Task description
Reproduce all of the entries below with every occurrence of "computer-use agent" replaced by "desktop assistant", leaving everything else unchanged.

Record extracts
BEGIN
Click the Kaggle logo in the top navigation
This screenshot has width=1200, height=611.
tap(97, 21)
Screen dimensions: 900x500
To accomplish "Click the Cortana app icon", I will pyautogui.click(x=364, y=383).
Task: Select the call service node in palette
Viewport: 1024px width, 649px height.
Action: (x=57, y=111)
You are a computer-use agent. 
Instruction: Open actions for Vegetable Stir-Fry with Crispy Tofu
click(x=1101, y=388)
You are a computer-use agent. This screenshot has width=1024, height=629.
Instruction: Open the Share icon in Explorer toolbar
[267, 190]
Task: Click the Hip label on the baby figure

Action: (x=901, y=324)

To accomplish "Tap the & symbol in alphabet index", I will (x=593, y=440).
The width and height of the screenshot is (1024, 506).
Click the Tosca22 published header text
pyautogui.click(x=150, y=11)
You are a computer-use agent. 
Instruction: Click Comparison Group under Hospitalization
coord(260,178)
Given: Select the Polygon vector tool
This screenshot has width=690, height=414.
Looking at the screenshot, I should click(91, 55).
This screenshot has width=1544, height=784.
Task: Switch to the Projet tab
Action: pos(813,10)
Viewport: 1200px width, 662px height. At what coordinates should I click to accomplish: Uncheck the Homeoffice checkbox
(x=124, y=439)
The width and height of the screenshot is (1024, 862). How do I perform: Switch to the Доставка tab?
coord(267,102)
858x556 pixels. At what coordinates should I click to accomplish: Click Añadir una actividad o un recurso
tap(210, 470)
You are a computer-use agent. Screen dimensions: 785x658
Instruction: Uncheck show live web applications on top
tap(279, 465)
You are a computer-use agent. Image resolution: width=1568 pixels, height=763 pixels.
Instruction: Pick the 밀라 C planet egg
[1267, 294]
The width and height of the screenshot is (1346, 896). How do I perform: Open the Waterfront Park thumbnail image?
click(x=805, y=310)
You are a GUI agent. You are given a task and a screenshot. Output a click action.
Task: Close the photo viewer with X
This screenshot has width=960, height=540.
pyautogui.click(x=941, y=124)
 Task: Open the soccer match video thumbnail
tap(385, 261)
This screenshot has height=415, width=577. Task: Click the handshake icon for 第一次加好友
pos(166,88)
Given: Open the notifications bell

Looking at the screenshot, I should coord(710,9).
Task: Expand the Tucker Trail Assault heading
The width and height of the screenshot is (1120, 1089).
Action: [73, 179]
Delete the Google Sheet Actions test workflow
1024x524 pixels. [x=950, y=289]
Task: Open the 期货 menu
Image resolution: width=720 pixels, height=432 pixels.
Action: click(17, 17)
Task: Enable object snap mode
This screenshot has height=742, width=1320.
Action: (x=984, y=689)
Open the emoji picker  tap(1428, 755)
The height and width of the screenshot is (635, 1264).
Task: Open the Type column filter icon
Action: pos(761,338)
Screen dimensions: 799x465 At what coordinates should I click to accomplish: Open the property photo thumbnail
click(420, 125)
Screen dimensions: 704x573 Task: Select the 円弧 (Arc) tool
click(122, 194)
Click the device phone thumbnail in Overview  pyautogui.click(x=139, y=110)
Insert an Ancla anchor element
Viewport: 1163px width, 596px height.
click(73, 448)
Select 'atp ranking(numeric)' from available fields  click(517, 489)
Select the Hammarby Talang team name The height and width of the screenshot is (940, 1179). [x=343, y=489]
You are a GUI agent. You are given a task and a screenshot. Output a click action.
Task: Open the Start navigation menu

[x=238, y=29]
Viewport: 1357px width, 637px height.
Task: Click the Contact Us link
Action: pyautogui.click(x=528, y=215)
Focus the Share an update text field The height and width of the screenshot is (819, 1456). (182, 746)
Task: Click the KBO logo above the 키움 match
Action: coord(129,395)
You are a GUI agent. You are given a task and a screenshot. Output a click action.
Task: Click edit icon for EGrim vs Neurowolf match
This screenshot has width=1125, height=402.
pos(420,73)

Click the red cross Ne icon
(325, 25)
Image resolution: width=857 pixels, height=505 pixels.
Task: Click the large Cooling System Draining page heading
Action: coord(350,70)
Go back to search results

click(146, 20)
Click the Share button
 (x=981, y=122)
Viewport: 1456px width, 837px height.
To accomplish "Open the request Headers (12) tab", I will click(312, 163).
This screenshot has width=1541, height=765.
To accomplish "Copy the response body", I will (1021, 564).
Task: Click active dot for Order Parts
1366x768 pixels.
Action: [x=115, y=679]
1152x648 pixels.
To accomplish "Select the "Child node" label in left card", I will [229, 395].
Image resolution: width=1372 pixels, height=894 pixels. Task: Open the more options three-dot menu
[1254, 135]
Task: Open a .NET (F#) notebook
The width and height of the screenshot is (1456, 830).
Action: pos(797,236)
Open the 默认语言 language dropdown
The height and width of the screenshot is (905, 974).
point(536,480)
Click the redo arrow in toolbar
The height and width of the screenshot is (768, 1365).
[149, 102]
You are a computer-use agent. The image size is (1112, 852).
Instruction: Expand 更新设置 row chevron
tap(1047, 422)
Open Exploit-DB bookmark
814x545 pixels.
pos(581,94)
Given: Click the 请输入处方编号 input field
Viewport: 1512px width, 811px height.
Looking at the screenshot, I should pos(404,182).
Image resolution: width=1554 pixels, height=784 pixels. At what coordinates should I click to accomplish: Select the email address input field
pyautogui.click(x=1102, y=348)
END
Answer to the exercise
Click the Kaggle logo in the top navigation
This screenshot has width=1200, height=611.
tap(97, 21)
Screen dimensions: 900x500
To accomplish "Click the Cortana app icon", I will pyautogui.click(x=364, y=383).
Task: Select the call service node in palette
Viewport: 1024px width, 649px height.
Action: (x=57, y=111)
You are a desktop assistant. 
Instruction: Open actions for Vegetable Stir-Fry with Crispy Tofu
click(x=1101, y=388)
You are a desktop assistant. This screenshot has width=1024, height=629.
Instruction: Open the Share icon in Explorer toolbar
[267, 190]
Task: Click the Hip label on the baby figure

Action: (x=901, y=324)

To accomplish "Tap the & symbol in alphabet index", I will (x=593, y=440).
The width and height of the screenshot is (1024, 506).
Click the Tosca22 published header text
pyautogui.click(x=150, y=11)
You are a desktop assistant. 
Instruction: Click Comparison Group under Hospitalization
coord(260,178)
Given: Select the Polygon vector tool
This screenshot has width=690, height=414.
Looking at the screenshot, I should click(91, 55).
This screenshot has width=1544, height=784.
Task: Switch to the Projet tab
Action: pos(813,10)
Viewport: 1200px width, 662px height. At what coordinates should I click to accomplish: Uncheck the Homeoffice checkbox
(x=124, y=439)
The width and height of the screenshot is (1024, 862). How do I perform: Switch to the Доставка tab?
coord(267,102)
858x556 pixels. At what coordinates should I click to accomplish: Click Añadir una actividad o un recurso
tap(210, 470)
You are a desktop assistant. Screen dimensions: 785x658
Instruction: Uncheck show live web applications on top
tap(279, 465)
You are a desktop assistant. Image resolution: width=1568 pixels, height=763 pixels.
Instruction: Pick the 밀라 C planet egg
[1267, 294]
The width and height of the screenshot is (1346, 896). How do I perform: Open the Waterfront Park thumbnail image?
click(x=805, y=310)
You are a GUI agent. You are given a task and a screenshot. Output a click action.
Task: Close the photo viewer with X
This screenshot has width=960, height=540.
pyautogui.click(x=941, y=124)
 Task: Open the soccer match video thumbnail
tap(385, 261)
This screenshot has height=415, width=577. Task: Click the handshake icon for 第一次加好友
pos(166,88)
Given: Open the notifications bell

Looking at the screenshot, I should coord(710,9).
Task: Expand the Tucker Trail Assault heading
The width and height of the screenshot is (1120, 1089).
Action: [73, 179]
Delete the Google Sheet Actions test workflow
1024x524 pixels. [x=950, y=289]
Task: Open the 期货 menu
Image resolution: width=720 pixels, height=432 pixels.
Action: click(17, 17)
Task: Enable object snap mode
This screenshot has height=742, width=1320.
Action: (x=984, y=689)
Open the emoji picker  tap(1428, 755)
The height and width of the screenshot is (635, 1264).
Task: Open the Type column filter icon
Action: pos(761,338)
Screen dimensions: 799x465 At what coordinates should I click to accomplish: Open the property photo thumbnail
click(420, 125)
Screen dimensions: 704x573 Task: Select the 円弧 (Arc) tool
click(122, 194)
Click the device phone thumbnail in Overview  pyautogui.click(x=139, y=110)
Insert an Ancla anchor element
Viewport: 1163px width, 596px height.
click(73, 448)
Select 'atp ranking(numeric)' from available fields  click(517, 489)
Select the Hammarby Talang team name The height and width of the screenshot is (940, 1179). [x=343, y=489]
You are a GUI agent. You are given a task and a screenshot. Output a click action.
Task: Open the Start navigation menu

[x=238, y=29]
Viewport: 1357px width, 637px height.
Task: Click the Contact Us link
Action: pyautogui.click(x=528, y=215)
Focus the Share an update text field The height and width of the screenshot is (819, 1456). (182, 746)
Task: Click the KBO logo above the 키움 match
Action: coord(129,395)
You are a GUI agent. You are given a task and a screenshot. Output a click action.
Task: Click edit icon for EGrim vs Neurowolf match
This screenshot has width=1125, height=402.
pos(420,73)

Click the red cross Ne icon
(325, 25)
Image resolution: width=857 pixels, height=505 pixels.
Task: Click the large Cooling System Draining page heading
Action: coord(350,70)
Go back to search results

click(146, 20)
Click the Share button
 (x=981, y=122)
Viewport: 1456px width, 837px height.
To accomplish "Open the request Headers (12) tab", I will click(312, 163).
This screenshot has width=1541, height=765.
To accomplish "Copy the response body", I will (1021, 564).
Task: Click active dot for Order Parts
1366x768 pixels.
Action: [x=115, y=679]
1152x648 pixels.
To accomplish "Select the "Child node" label in left card", I will [229, 395].
Image resolution: width=1372 pixels, height=894 pixels. Task: Open the more options three-dot menu
[1254, 135]
Task: Open a .NET (F#) notebook
The width and height of the screenshot is (1456, 830).
Action: pos(797,236)
Open the 默认语言 language dropdown
The height and width of the screenshot is (905, 974).
point(536,480)
Click the redo arrow in toolbar
The height and width of the screenshot is (768, 1365).
[149, 102]
You are a desktop assistant. The image size is (1112, 852).
Instruction: Expand 更新设置 row chevron
tap(1047, 422)
Open Exploit-DB bookmark
814x545 pixels.
pos(581,94)
Given: Click the 请输入处方编号 input field
Viewport: 1512px width, 811px height.
Looking at the screenshot, I should pos(404,182).
Image resolution: width=1554 pixels, height=784 pixels. At what coordinates should I click to accomplish: Select the email address input field
pyautogui.click(x=1102, y=348)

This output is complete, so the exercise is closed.